====== GIVEN ENTRIES
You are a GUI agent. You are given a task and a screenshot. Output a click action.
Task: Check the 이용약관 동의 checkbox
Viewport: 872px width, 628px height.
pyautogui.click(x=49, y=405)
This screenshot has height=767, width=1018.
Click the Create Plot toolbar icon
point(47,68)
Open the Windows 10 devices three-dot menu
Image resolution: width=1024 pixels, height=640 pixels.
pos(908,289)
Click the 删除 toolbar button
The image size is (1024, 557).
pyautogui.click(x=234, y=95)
============
====== GIVEN ENTRIES
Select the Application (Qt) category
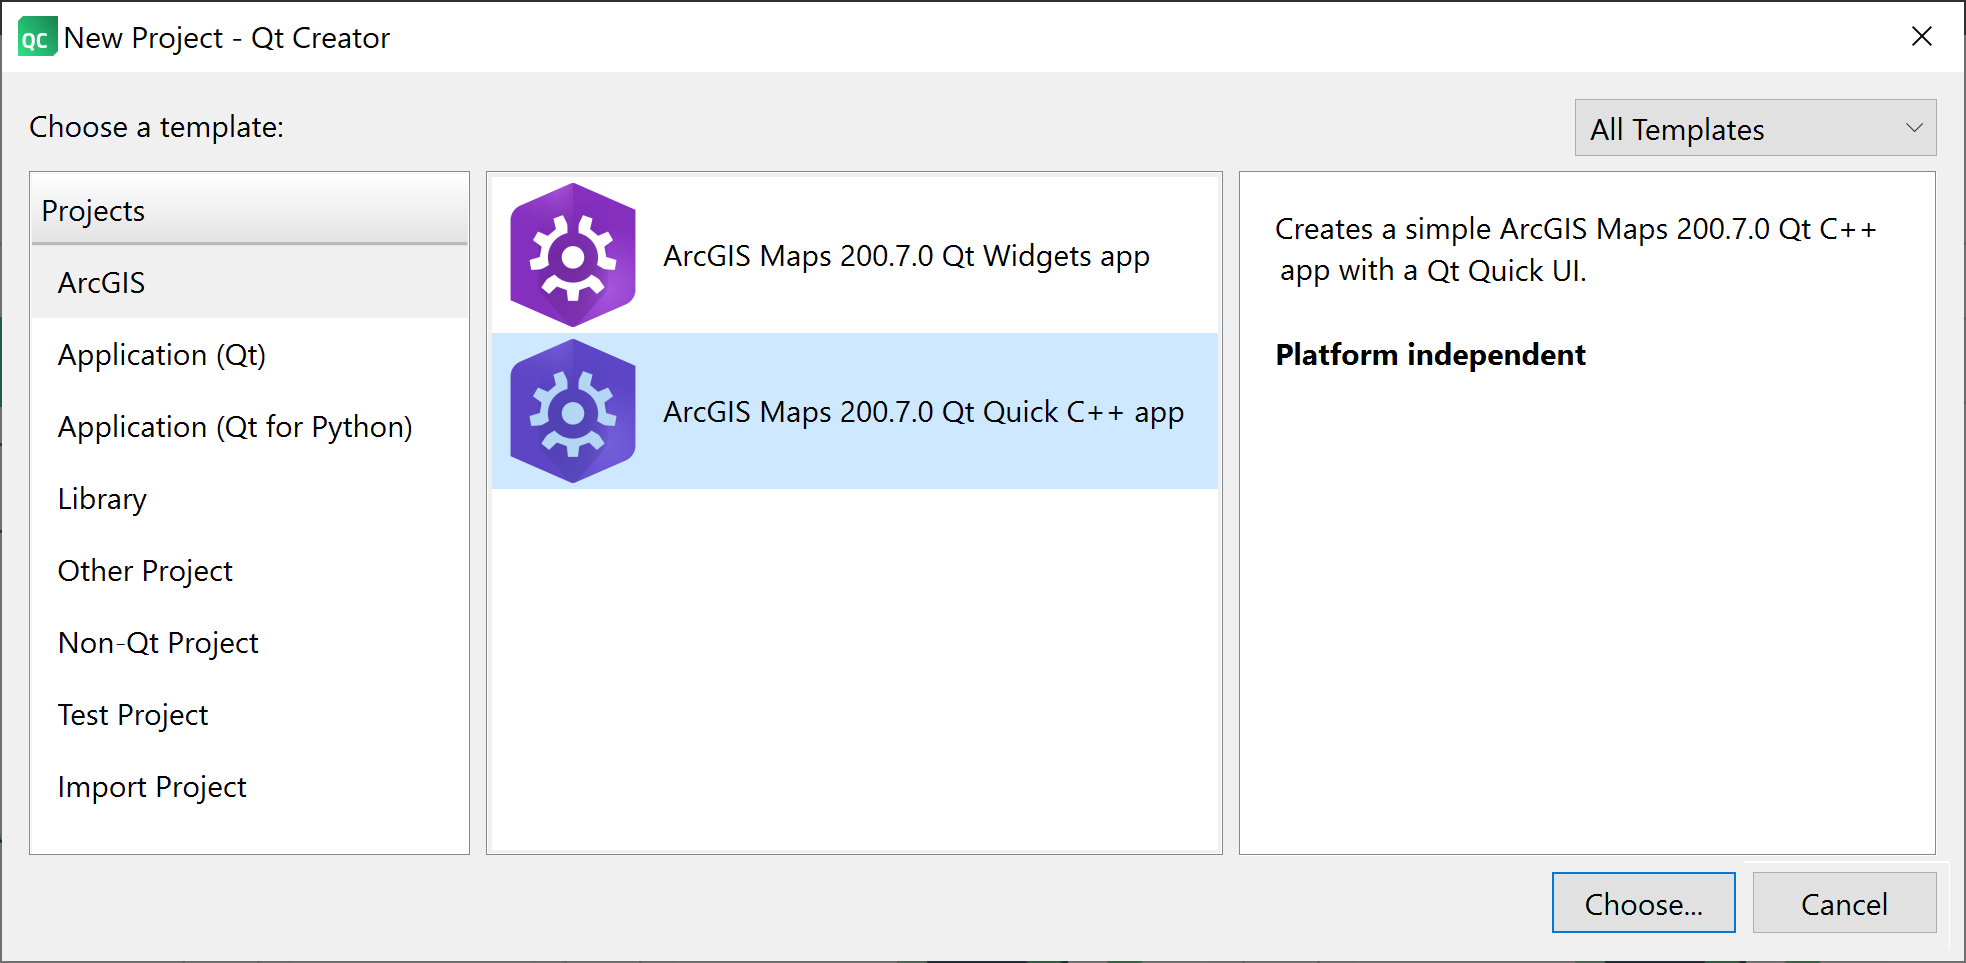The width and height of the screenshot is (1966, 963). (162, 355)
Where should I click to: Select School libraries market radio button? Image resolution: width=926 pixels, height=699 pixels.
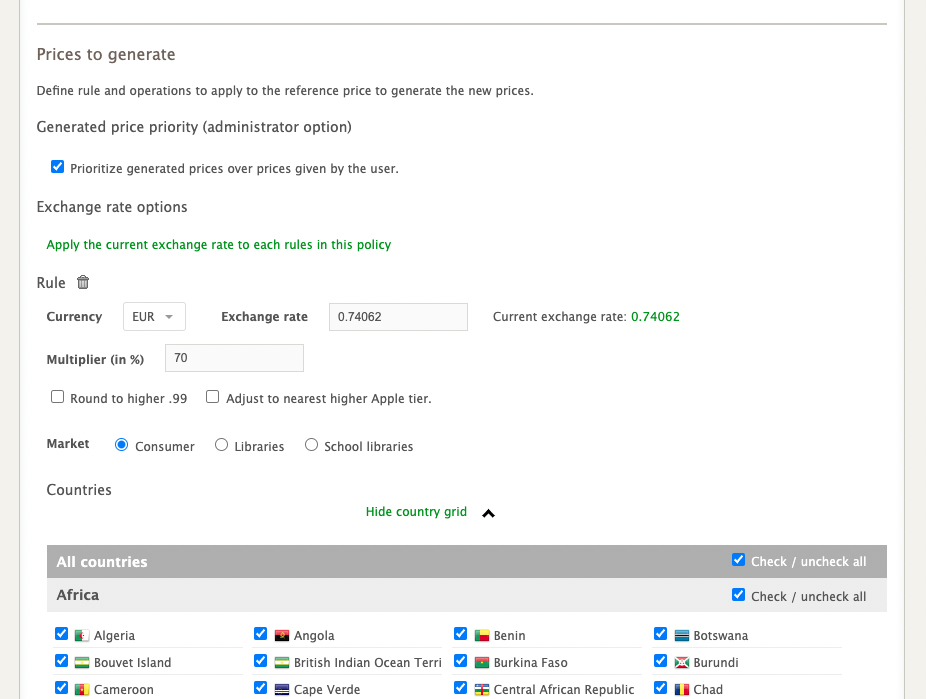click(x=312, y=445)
============
====== GIVEN ENTRIES
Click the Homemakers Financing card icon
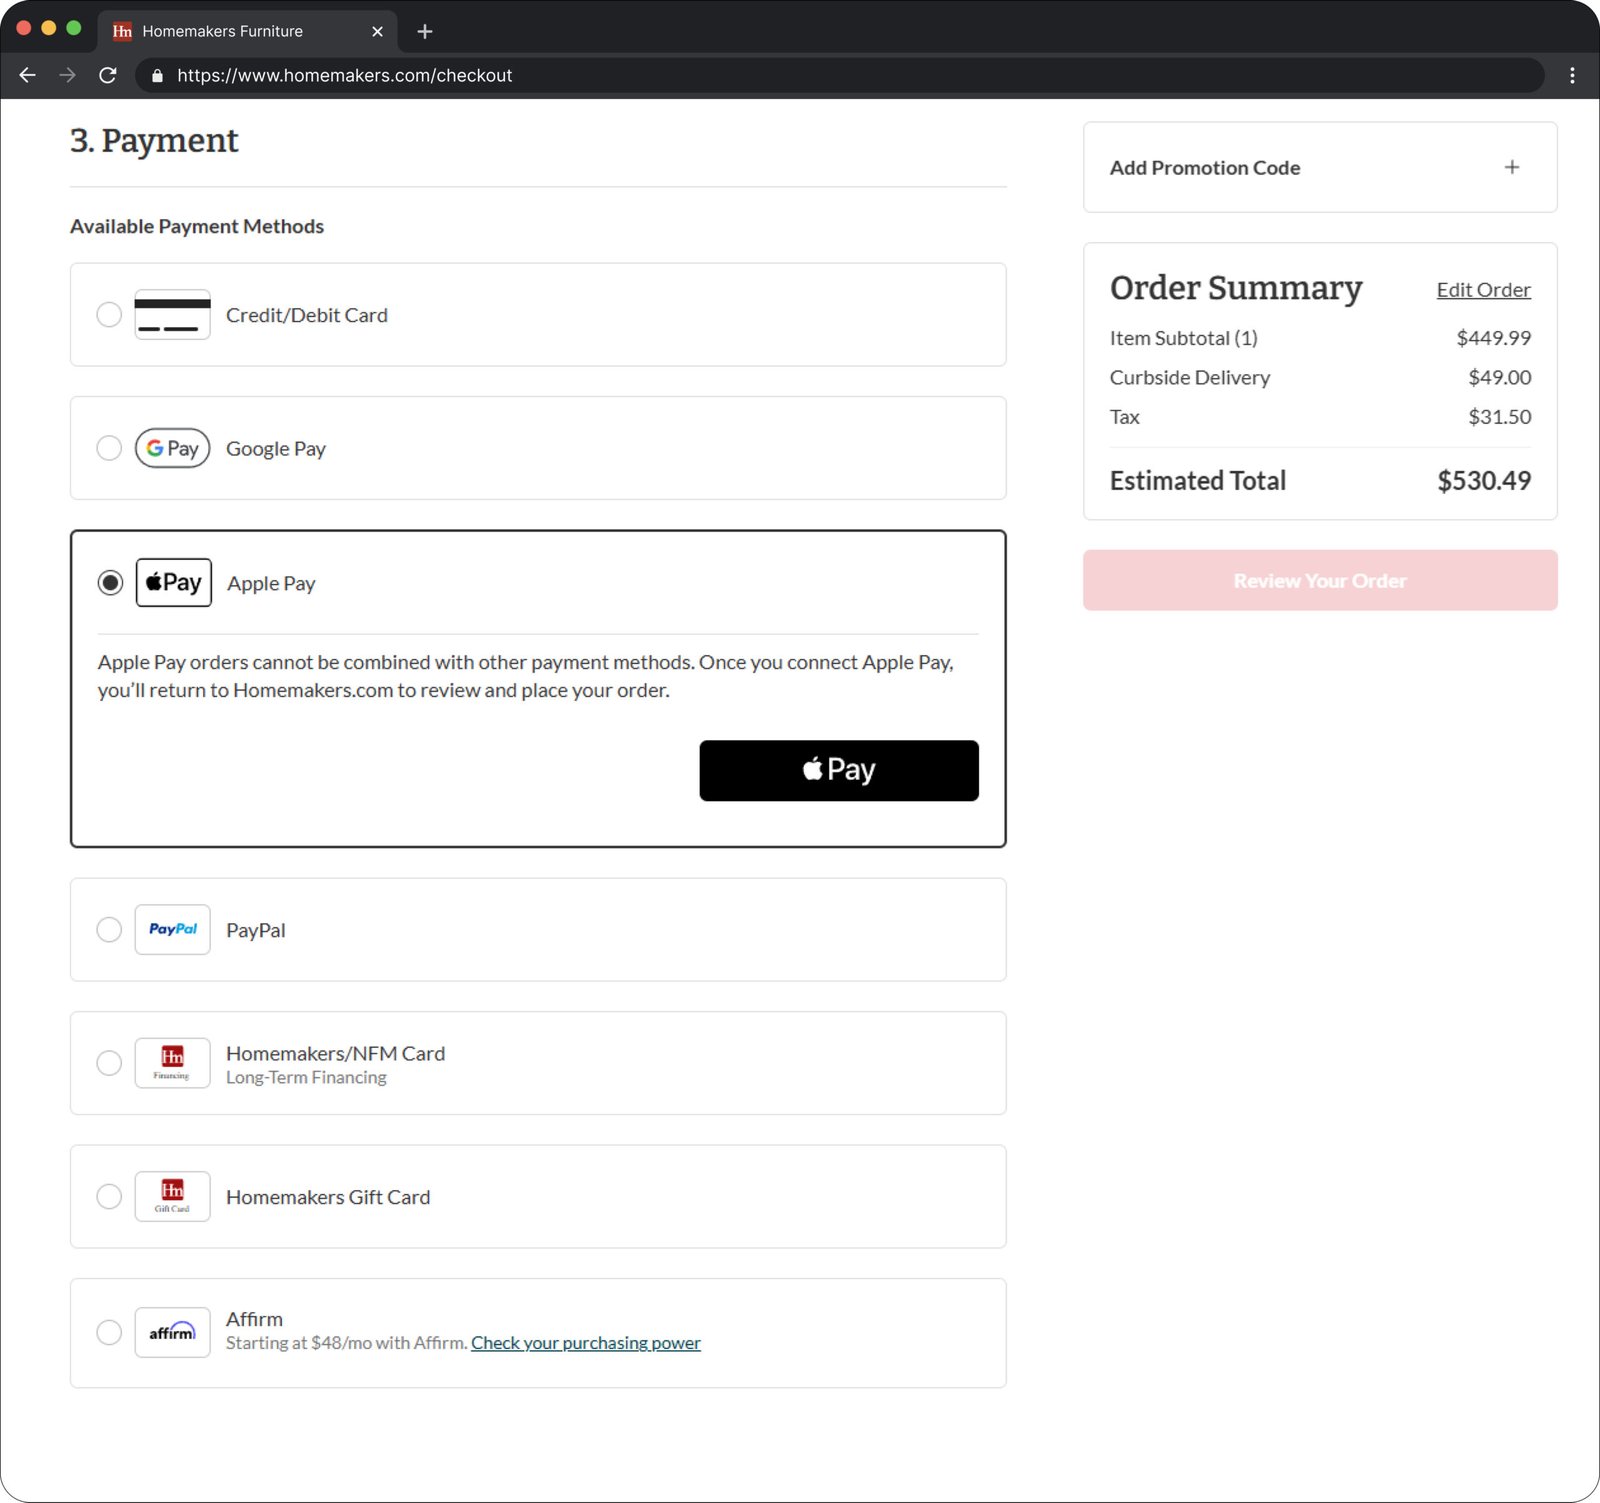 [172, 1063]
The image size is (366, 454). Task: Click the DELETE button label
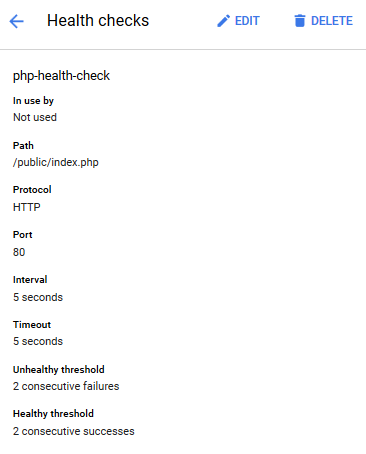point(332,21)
============
◆ **TASK STATEMENT**
Lines wanted from the listing above: the line with "You are a GUI" up to and including the line with "This screenshot has height=767, width=1018.". Please write them out exactly, adding nothing else.

◆ **ANSWER BOX**
You are a GUI agent. You are given a task and a screenshot. Output a click action.
Task: Check the 이용약관 동의 checkbox
Viewport: 872px width, 628px height.
pyautogui.click(x=49, y=405)
This screenshot has height=767, width=1018.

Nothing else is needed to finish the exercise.